This page shows residents and their projects in 2025.
Recent residences are in the newsletter.
Other pages show residents and their projects in 2024, 2023, 2022, 2021, 2020, 2019, 2018, 2017, 2016, 2015, 2014, 2012 and 2013 and 2004-2011.
A visual collage of residents is in this slide show.
Recent residences are in the newsletter.
Other pages show residents and their projects in 2024, 2023, 2022, 2021, 2020, 2019, 2018, 2017, 2016, 2015, 2014, 2012 and 2013 and 2004-2011.
A visual collage of residents is in this slide show.
This page tells about most of the residencies and related events that took place in 2025. The most recent are in the newsletter.
Elisabete Marques (Portugal) split her residency into two: two weeks in April and two in August. This is related to her subject; she is making poems about natural vegetation, and especially about plant species that are assumed to be weeds. She intends to investigate two seasons.
Elisabete choose esteva (Cystus ladanifer; a picture is in the heading of this page) as her focal point: a shrub with a spicy scent and with fragile white flowers with a red dot on each petal. In April the flowers turn complete valleys white as if it had snowed. Urban people highly appreciate this phenomenon, but farmers and shepherds hate esteva. Elisabete is chief editor of Skheme, an online interarts magazine. She interviewed several OBRAS residents for an article, and Linda Buckmaster will get one of her poems published. Linda Buckmaster (USA) came to work on a new novel. But she found so much inspiration for new poems that she decided to postpone the novel. Linda finished four poems and was working on another eight. As a side-project she collected some forty slabs of slate and marble, wrote a few poetic words on each, and hide them in the nature around the house.
Another side-project was a collaboration with Kimmo Ylõnen. This will be shown in an update of this newsletter. In her artist talk, Linda paid attention to her recent exhibition on the history of cod fish, which relates New Foundland with Portugal (see also Linda on cod communities. Leon Biezeman (Holland) came to work on a novel, a love story with blurring time lines and some autobiographical elements. Leon is dyslectic. Already for thirty years he is writing for dyslectic children; he published some six books.

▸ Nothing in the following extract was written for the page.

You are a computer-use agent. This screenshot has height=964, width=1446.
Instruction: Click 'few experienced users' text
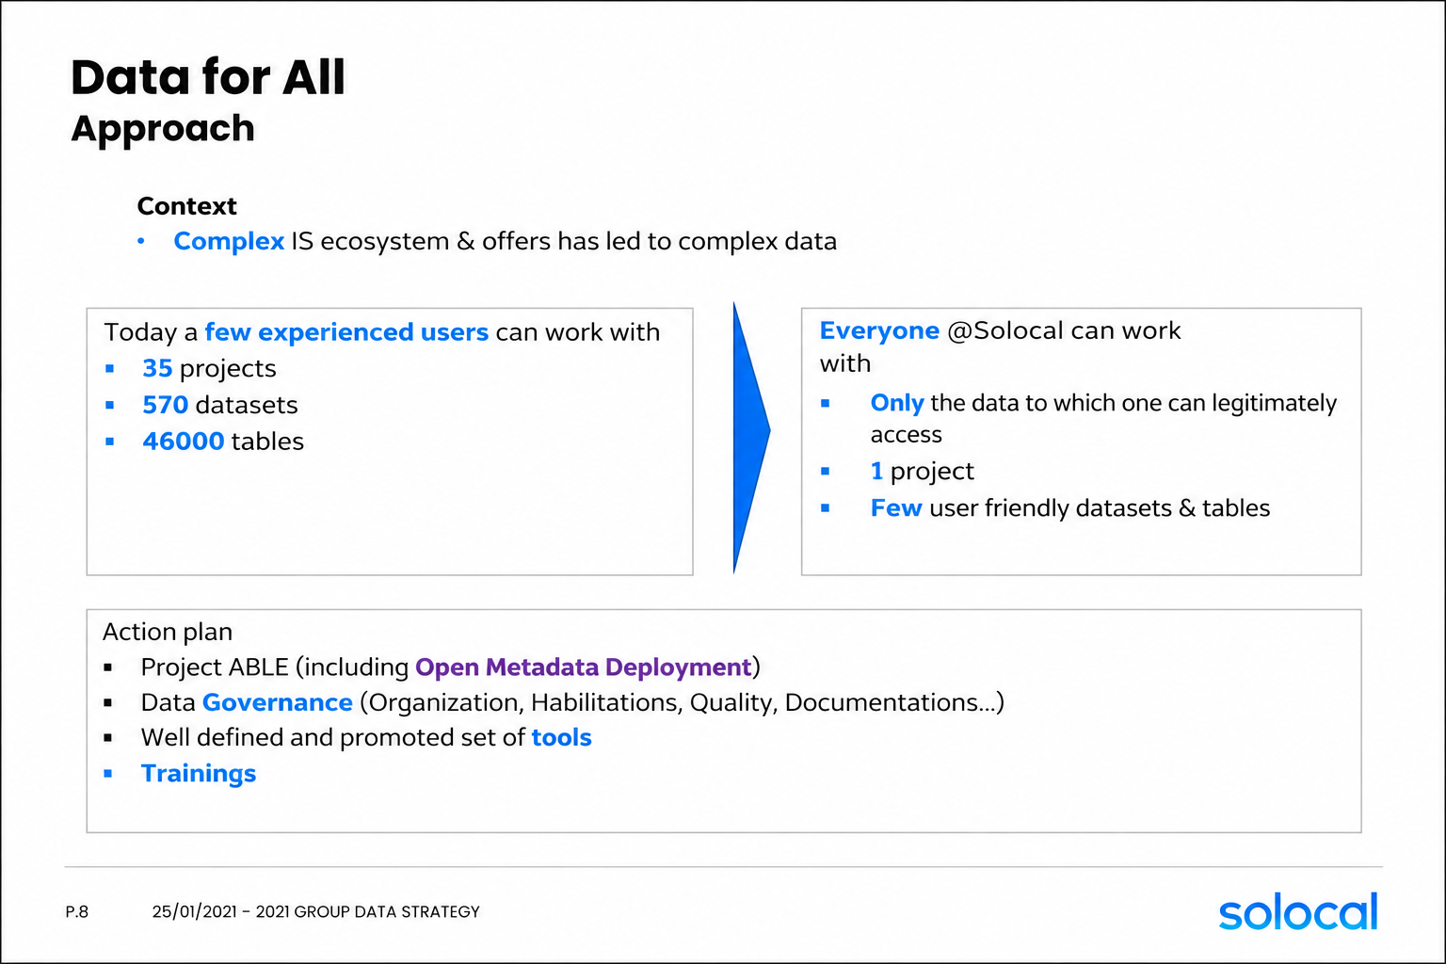pos(346,332)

During his artist talk he gave an overview of what is known about dyslexia and about his personal journey, starting from his early youth where he discovered that he was eager to read but just could not, until the present in which he is writing a novel. Antonio Tavares was working at OBRAS in March. Four years ago, he met two residents at OBRAS: Anna Maria Achatz and Elisabeth Melkonyan, who run a beautiful art gallery in Innsbrug. They selected Antonio for an exhibition that took place from 18 March until 12 April in Galerie Nothburga. He showed new work that was largely created at OBRAS. His next exhibition is in June this year in Badajoz (Spain).
“I didn’t want to quote Jean-Luc. But Godard’s opposition of art and culture is at stake. Culture follows some rules, the caring rules of agriculture. Art can step out of line. Art is able not to care. What if we have the physical need to do it, to step out of line?”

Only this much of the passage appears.